The website ( my daily favourite place to visit... I have been saving images from there almost since SOHO was established) tells you why 304 is hotter, its higher in the atmosphere.
there's a secret here that you may not be aware of...
The chromosphere (coronal region) is substantially hotter at millions of K compared to the ~ 6k K of the photosphere ( the sun's surface)

A little bit from Wiki to get you started on some personal research...

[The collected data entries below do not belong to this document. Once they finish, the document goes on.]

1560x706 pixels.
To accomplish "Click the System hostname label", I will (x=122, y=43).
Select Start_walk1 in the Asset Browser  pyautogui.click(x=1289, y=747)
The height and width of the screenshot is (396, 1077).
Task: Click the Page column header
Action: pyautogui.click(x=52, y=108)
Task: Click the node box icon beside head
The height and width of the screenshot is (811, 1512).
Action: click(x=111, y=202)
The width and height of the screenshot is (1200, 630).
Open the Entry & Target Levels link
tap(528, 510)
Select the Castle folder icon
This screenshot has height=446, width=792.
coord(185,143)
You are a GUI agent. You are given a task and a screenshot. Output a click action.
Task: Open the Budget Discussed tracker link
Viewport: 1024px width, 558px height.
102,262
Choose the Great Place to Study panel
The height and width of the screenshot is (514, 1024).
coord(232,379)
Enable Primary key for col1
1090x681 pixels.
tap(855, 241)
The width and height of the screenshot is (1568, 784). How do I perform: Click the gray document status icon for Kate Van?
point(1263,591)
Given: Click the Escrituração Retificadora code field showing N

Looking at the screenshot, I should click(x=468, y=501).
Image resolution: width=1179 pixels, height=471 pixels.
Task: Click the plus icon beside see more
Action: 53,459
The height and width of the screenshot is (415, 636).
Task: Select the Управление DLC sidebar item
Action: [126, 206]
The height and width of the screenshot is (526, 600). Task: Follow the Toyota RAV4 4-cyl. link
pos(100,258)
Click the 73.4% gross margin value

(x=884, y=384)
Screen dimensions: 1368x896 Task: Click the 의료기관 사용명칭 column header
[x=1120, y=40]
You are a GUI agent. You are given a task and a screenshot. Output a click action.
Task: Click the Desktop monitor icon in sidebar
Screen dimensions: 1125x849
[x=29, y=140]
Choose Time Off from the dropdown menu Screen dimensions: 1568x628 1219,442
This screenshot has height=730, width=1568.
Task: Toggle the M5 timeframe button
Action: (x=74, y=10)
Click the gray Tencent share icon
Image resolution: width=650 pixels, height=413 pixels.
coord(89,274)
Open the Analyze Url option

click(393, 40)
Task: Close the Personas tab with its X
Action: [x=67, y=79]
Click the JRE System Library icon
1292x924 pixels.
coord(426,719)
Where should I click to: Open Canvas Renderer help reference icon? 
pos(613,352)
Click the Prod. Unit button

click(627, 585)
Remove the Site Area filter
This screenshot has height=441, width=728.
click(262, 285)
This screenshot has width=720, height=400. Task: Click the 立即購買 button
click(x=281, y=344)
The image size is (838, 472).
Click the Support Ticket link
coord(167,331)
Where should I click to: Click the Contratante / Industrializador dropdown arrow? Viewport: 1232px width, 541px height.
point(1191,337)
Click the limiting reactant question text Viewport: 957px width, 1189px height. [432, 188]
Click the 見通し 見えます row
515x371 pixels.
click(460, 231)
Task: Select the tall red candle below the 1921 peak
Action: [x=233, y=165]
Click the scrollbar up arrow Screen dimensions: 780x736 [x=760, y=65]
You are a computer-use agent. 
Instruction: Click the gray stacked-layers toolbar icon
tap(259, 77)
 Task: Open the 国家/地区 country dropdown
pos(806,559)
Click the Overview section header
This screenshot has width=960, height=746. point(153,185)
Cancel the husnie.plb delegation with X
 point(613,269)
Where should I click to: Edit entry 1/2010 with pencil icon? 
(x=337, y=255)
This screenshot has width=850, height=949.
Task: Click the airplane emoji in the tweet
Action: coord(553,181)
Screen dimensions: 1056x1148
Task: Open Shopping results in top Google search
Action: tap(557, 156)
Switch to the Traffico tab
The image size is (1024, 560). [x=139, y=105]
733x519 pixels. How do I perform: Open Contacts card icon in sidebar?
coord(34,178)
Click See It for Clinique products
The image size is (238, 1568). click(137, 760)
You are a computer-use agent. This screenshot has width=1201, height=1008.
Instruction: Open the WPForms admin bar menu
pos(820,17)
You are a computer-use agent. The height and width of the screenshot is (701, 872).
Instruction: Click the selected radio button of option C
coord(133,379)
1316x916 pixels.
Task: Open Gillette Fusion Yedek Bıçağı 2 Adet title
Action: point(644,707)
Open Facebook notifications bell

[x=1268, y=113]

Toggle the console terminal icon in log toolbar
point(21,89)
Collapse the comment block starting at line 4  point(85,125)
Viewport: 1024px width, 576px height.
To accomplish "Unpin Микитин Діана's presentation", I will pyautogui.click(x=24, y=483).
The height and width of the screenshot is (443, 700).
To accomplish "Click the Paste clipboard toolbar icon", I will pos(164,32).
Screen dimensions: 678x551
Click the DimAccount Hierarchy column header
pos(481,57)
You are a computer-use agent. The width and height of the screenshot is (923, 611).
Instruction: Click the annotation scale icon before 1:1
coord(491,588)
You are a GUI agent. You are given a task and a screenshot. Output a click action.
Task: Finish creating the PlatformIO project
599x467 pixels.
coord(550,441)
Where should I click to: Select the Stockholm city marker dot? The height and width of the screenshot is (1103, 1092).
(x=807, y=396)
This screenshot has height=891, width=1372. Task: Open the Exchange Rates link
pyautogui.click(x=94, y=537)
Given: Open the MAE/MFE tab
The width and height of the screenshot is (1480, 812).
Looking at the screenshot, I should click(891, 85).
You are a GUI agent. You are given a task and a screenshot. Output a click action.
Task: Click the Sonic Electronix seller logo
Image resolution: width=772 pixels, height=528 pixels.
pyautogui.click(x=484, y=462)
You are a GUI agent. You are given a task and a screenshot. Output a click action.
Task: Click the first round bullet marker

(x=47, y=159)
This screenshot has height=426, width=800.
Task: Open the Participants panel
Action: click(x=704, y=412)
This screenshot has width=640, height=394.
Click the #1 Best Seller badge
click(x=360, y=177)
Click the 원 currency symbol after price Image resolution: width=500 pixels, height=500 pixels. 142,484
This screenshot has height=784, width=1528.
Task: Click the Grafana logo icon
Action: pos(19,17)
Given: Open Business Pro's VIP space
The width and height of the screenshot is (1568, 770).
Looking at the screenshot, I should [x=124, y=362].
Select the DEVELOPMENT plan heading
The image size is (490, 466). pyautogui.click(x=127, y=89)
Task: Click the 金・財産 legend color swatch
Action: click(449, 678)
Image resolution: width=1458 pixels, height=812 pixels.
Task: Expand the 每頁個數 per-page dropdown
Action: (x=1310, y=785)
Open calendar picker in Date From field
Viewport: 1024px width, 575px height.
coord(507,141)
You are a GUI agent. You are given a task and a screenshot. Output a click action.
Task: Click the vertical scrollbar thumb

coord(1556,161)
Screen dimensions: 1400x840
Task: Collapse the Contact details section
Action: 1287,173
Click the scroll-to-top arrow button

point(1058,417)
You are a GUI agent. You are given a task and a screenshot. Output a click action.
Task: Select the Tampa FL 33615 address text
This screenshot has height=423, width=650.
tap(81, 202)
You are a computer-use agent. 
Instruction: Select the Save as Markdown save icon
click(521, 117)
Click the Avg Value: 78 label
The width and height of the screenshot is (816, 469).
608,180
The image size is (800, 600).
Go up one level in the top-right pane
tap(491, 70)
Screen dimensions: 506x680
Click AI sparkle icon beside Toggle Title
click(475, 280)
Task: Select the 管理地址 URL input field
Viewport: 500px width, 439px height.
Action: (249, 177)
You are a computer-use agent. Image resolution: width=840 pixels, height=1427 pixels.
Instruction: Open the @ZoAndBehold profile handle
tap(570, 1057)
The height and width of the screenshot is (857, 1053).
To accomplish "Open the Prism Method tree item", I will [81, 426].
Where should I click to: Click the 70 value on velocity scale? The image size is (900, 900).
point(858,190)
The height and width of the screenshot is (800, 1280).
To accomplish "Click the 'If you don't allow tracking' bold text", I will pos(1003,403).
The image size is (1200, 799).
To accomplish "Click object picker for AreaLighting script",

The coronal heating problem in solar physics relates to the question of why the temperature of the Sun's corona is millions of kelvin higher than that of the surface. The high temperatures require energy to be carried from the solar interior to the corona by non-thermal processes, because the second law of thermodynamics prevents heat from flowing directly from the solar photosphere, or surface, at about 5800 K, to the much hotter corona at about 1 to 3 MK (parts of the corona can even reach 10 MK). The amount of power required to heat the solar corona can easily be calculated, that one required to balance coronal radiative losses and the thermal conduction toward the chromosphere through the steep transition region. It is about 1 kilowatt for every square meter of surface area on the Sun, or 1/40000 of the amount of light energy that escapes the Sun...

It continues on further but I will let you do some discovery :)

Its an awesome topic and one I have been into since I was a kid doing my first sunspot drawings

cheers
Dave

PS ... The 304Å HeliumII is a good one to keep an eye on it shows the awesome prominences hanging above the sun :)
 
  • #3
Please re-read the numbers I have posted (which are taken from http://sohowww.nascom.nasa.gov/data/realtime/image-description.html" ):

171 Angstrom - 1 million degrees Kelvin
195 Angstrom ~1.5 million degrees Kelvin
284 Angstrom - 2 million degrees Kelvin
304 Angstrom - 60,000 to 80,000 degrees Kelvin

60,000 to 80,000 degrees Kelvin is cooler than 1 million, 1.5 million or 2 million degrees Kelvin.

Yet the angstroms appear to increase with temperature except for 304, where instead of being a higher temperature, it is instead a lower temperature.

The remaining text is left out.